---------- PROVIDED DATA ----------
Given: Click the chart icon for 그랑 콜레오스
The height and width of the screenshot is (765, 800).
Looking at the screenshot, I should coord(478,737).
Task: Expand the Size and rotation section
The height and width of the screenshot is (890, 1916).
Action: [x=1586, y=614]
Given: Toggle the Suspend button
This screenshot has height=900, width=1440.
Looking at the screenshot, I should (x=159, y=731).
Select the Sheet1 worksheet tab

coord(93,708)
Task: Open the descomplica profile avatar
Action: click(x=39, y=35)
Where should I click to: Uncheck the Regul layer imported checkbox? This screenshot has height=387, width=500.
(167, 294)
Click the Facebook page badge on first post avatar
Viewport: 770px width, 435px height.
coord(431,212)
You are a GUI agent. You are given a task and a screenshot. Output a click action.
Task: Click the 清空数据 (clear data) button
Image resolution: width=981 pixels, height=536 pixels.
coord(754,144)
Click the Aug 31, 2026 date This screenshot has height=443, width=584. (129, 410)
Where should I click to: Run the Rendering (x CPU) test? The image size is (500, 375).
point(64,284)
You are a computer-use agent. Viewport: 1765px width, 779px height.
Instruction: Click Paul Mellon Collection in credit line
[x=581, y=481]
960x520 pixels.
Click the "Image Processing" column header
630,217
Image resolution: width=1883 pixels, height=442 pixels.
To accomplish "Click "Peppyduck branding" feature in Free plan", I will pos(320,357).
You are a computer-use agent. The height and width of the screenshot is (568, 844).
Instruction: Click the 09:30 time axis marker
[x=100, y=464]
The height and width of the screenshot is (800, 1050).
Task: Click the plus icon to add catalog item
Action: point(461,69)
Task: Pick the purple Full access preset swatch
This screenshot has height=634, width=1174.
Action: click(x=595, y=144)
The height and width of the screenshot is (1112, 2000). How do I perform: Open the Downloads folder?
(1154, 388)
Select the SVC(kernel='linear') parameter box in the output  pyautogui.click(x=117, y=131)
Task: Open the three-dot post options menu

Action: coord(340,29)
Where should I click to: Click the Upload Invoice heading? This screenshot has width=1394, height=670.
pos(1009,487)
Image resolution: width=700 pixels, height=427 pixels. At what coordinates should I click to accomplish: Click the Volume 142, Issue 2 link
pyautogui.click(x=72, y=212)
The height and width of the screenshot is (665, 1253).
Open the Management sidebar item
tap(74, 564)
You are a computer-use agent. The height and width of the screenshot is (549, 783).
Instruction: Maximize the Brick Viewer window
----------
| TASK DIRECTIONS |
Each line of the data must come back exactly as written.

| SOLUTION BELOW |
Given: Click the chart icon for 그랑 콜레오스
The height and width of the screenshot is (765, 800).
Looking at the screenshot, I should coord(478,737).
Task: Expand the Size and rotation section
The height and width of the screenshot is (890, 1916).
Action: [x=1586, y=614]
Given: Toggle the Suspend button
This screenshot has height=900, width=1440.
Looking at the screenshot, I should (x=159, y=731).
Select the Sheet1 worksheet tab

coord(93,708)
Task: Open the descomplica profile avatar
Action: click(x=39, y=35)
Where should I click to: Uncheck the Regul layer imported checkbox? This screenshot has height=387, width=500.
(167, 294)
Click the Facebook page badge on first post avatar
Viewport: 770px width, 435px height.
coord(431,212)
You are a GUI agent. You are given a task and a screenshot. Output a click action.
Task: Click the 清空数据 (clear data) button
Image resolution: width=981 pixels, height=536 pixels.
coord(754,144)
Click the Aug 31, 2026 date This screenshot has height=443, width=584. (129, 410)
Where should I click to: Run the Rendering (x CPU) test? The image size is (500, 375).
point(64,284)
You are a computer-use agent. Viewport: 1765px width, 779px height.
Instruction: Click Paul Mellon Collection in credit line
[x=581, y=481]
960x520 pixels.
Click the "Image Processing" column header
630,217
Image resolution: width=1883 pixels, height=442 pixels.
To accomplish "Click "Peppyduck branding" feature in Free plan", I will pos(320,357).
You are a computer-use agent. The height and width of the screenshot is (568, 844).
Instruction: Click the 09:30 time axis marker
[x=100, y=464]
The height and width of the screenshot is (800, 1050).
Task: Click the plus icon to add catalog item
Action: point(461,69)
Task: Pick the purple Full access preset swatch
This screenshot has height=634, width=1174.
Action: click(x=595, y=144)
The height and width of the screenshot is (1112, 2000). How do I perform: Open the Downloads folder?
(1154, 388)
Select the SVC(kernel='linear') parameter box in the output  pyautogui.click(x=117, y=131)
Task: Open the three-dot post options menu

Action: coord(340,29)
Where should I click to: Click the Upload Invoice heading? This screenshot has width=1394, height=670.
pos(1009,487)
Image resolution: width=700 pixels, height=427 pixels. At what coordinates should I click to accomplish: Click the Volume 142, Issue 2 link
pyautogui.click(x=72, y=212)
The height and width of the screenshot is (665, 1253).
Open the Management sidebar item
tap(74, 564)
You are a computer-use agent. The height and width of the screenshot is (549, 783).
Instruction: Maximize the Brick Viewer window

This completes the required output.